Autor wybrał postać, która zginęła śmiercią naturalną, ale co zrobić z tymi, co za tą herezję zginęli na stosach pomordowani przez Świętą Inkwizycję?! Niedawno w Tygodniku Powszechnym przeczytaliśmy piękne wezwanie pseudo Papieża Celstyna VI do odłączonych chrześcijan. Pominięto w nim wszystkie dogmaty, a wystawiono tylko wartość okupowej ofiary krwi Zbawiciela do powszechnego braterstwa. Jak donosi New York Times, Światowa Rada Kościołów zainteresowała się rzuconym przez Papieża Jana XXIII wezwaniem do jedności chrześcijaństwa. Rada, która jest rzecznikiem 171 protestanckich i prawosławnych ugrupowań w 50 krajach stwierdza w komunikacie swego Komitetu Wykonawczego, „że postęp na rzecz jedności jest możliwy wówczas, gdy kościoły spotkają się na gruncie wzajemnego szacunku”. Paul Hofmann pisze dalej: „Wypowiedzi papieża wskazują, że głównym celem watykańskiego prądu na rzecz jedności jest pogodzenie siej z kościołami wschodnimi”. Warto następnie przytoczyć wypowiedź patriarchy Cyryla, głowy Kościoła Prawosławnego w Bułgarii w związku z zapowiedzią zwołania Soboru: „Z sympatią i radością przyjmujemy każdy apel pokoju i dobrej woli pomiędzy narodami, skoro pochodzą od świętych Stolic tak starożytnych jak Rzym i Konstantynopol”.

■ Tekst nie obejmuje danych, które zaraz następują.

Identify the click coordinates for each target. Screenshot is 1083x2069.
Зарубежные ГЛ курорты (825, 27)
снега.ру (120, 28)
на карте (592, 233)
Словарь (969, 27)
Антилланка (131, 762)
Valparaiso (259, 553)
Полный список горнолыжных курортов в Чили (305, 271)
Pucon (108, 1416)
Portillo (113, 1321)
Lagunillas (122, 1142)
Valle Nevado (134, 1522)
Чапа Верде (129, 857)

Spostrzegamy zatem, że „wiązanie snopów kąkolu ku spaleniu” (Mat. 13:30) odbywa się w pełni, co jest wielkim znakiem czasów końca i w tym miejscu chcemy przypomnieć poważne zdanie Wiernego Sługi co do palenia kąkolu – „Mniemaliśmy przedtem, że palenie kąkolu nie nastąpi prędzej, aż wszystka pszenica będzie zebrana do niebieskiego gumna, lecz teraz wygląda, że nie było to właściwe przypuszczenie” (Straż 1925/134). A zatem Kościół będzie świadkiem palenia się fałszywych roszczeń tej klasy. Z objęciem władzy przez naszego Pana rozległa się wiadomość: „Upadł, upadł Babilon” (Obj. 18:2, C-162). W tym samym czasie glos: „Ludu mój, wynijdź!”... Ponieważ to. co Pan nazwał Babilonem, pocznie być niszczone (C-178). „A zatem posłuchawszy Pana nie mamy czasu tracić na ogólny połów lecz oddać się pracy w wybieraniu i oddzielaniu” (Mat. 13:47, C-237).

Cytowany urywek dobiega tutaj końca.